The simplest builder produces a valid frame with no corruption at all — it exists so the replay test has a genuine, well-formed frame to send twice:
bool ProtocolQa_BuildReplayFrame(uint8_t *out,
uint8_t outMax,
uint8_t *outLen,
uint32_t sessionSeqId,
uint32_t msgCounter)
{
static const uint8_t qaPayload[] = "QA replay frame";
bool status = false;
status = RadioLink_BuildWireV3Frame(out,
outMax,
1U,
sessionSeqId,
msgCounter,
qaPayload,
(uint8_t)(sizeof(qaPayload) - 1U),
outLen);
return status;
}It just calls RadioLink_BuildWireV3Frame() — the same production frame builder from Part 2 — with a fixed payload. Two other builders not shown here, ProtocolQa_BuildMaxPayloadFrame() and its helper ProtocolQa_FillPayloadPattern(), do the same thing at the maximum legal plaintext length, filling the payload with a deterministic printable pattern so the RX log is readable. Those cover the valid cases. The corruption happens in the next two.
The oversized-payload builder shows the “build valid, then corrupt” pattern clearly:
bool ProtocolQa_BuildOversizedPayloadFrame(uint8_t *out,
uint8_t outMax,
uint8_t *outLen,
uint8_t *declaredPayloadLen,
uint32_t sessionSeqId,
uint32_t msgCounter)
{
bool status = false;
if (declaredPayloadLen == NULL) {
return false;
}
status = ProtocolQa_BuildMaxPayloadFrame(out,
outMax,
outLen,
sessionSeqId,
msgCounter);
if (!status) {
return false;
}
*declaredPayloadLen = (uint8_t)(RADIOLINK_WIRE_V3_MAX_PLAINTEXT_LEN + 1U);
out[RL_W3_OFF_PAYLOAD_LEN] = *declaredPayloadLen;
return true;
}It builds a valid maximum-payload frame, then overwrites a single header byte — the payload-length field at offset RL_W3_OFF_PAYLOAD_LEN — with a value one larger than the maximum legal plaintext size. The frame is now internally inconsistent: its header claims more payload than the protocol permits.

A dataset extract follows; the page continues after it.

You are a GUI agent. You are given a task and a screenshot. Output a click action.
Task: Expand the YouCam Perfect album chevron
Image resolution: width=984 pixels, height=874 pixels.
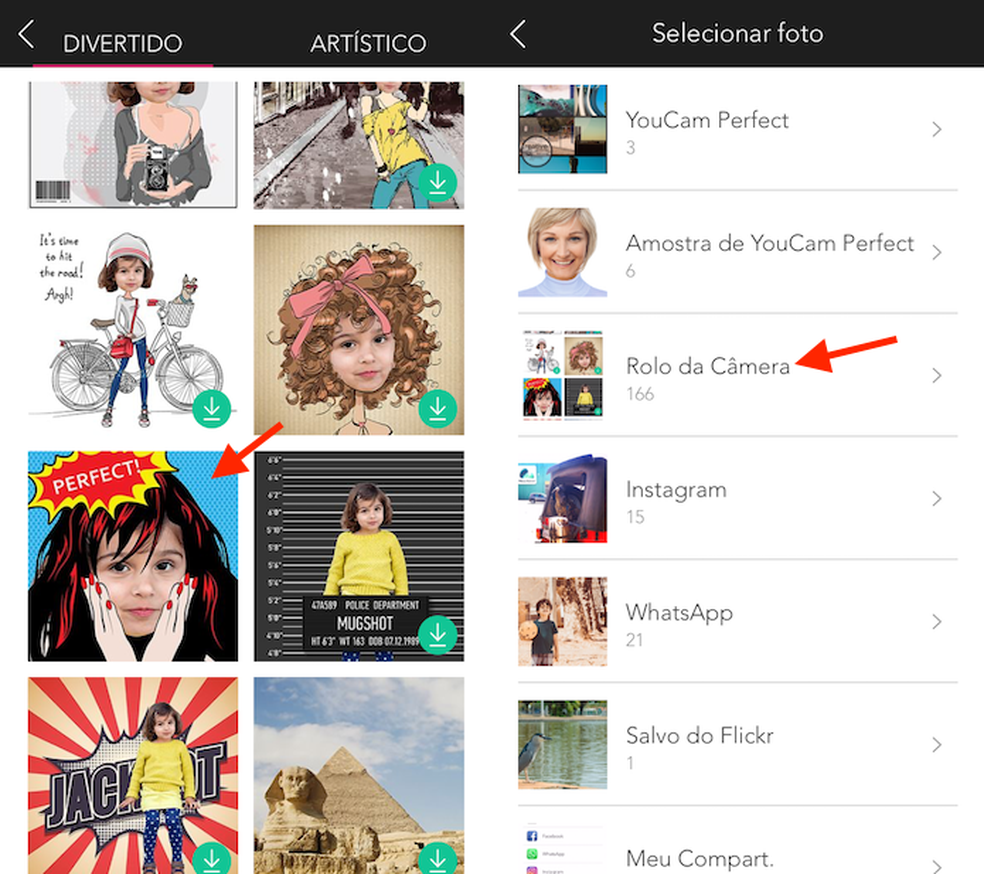coord(937,130)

Everything else about the frame is untouched.
The invalid-nodeId builder follows the identical pattern, corrupting a different field:
bool ProtocolQa_BuildInvalidNodeIdFrame(uint8_t *out,
uint8_t outMax,
uint8_t *outLen,
uint8_t *invalidNodeId,
uint32_t sessionSeqId,
uint32_t msgCounter)
{
static const uint8_t qaPayload[] = "QA invalid nodeId";
bool status = false;
if (invalidNodeId == NULL) {
return false;
}
status = RadioLink_BuildWireV3Frame(out,
outMax,
1U,
sessionSeqId,
msgCounter,
qaPayload,
(uint8_t)(sizeof(qaPayload) - 1U),
outLen);
if (!status) {
return false;
}
*invalidNodeId = 0xFFU;
out[RL_W3_OFF_NODE_ID] = *invalidNodeId;
return true;
}It builds a valid frame, then overwrites the nodeId byte at RL_W3_OFF_NODE_ID with 0xFF. There is an important subtlety here that the tutorial should be honest about. The nodeId field is a single byte, and the receiver’s replay table has 256 entries — so a nodeId of 0xFF (255) is, strictly speaking, still a valid index into that table. The receiver’s bounds check is:
static bool radioLinkRxNodeIdIsValid(uint8_t nodeId)
{
return (nodeId < (sizeof(gRadioLinkSeenV3) / sizeof(gRadioLinkSeenV3[0])));
}Because nodeId is a uint8_t and the table has 256 entries, this check can never actually fail — it is a defensive guard that documents intent and protects against future changes to either type. So what rejects the invalid-nodeId frame? The nodeId byte is overwritten after RadioLink_BuildWireV3Frame() has already computed the CMAC over the original header. Changing the nodeId invalidates the tag. The frame is therefore rejected at the CMAC stage, not the nodeId-bounds stage. This is still a correct rejection — a tampered header is exactly what CMAC exists to catch — and it is a good illustration of why authentication covers the whole header, not just the payload.
The QA Harness Loop
The harness loop lives in qaTests/qaApp/qa_app.c. Its top level is a single dispatch on the node’s role:
void QaApp_Loop(void)
{
if (sx1262Role == SX_ROLE_TX) {
QaApp_RunTxProtocolTest();
} else {
QaApp_RunRxProtocolObserver();
}
}The RX side is the simpler of the two. It waits for a radio interrupt, processes it through the normal driver path, and — on a clean receive — hands the frame to the logging function:
static void QaApp_RunRxProtocolObserver(void)
{
SX1262_IrqResult irqResult;
if (!gQaIrqPending) {
return;
}
gQaIrqPending = 0U;
if (!SX1262_ProcessIrq(&sx, &irqResult)) {
return;
}
if (irqResult.rx_done && !irqResult.crc_error) {
ProtocolQa_LogRxFrameResult(&irqResult);
}
}Note what it does not do: there is no test-specific parsing here. It calls SX1262_ProcessIrq() exactly as production code would, and the accept/reject decision happens inside ProtocolQa_LogRxFrameResult(), which calls the real RadioLink_ParseWireV3Frame(). The RX side is an observer of the production parser, not a replacement for it.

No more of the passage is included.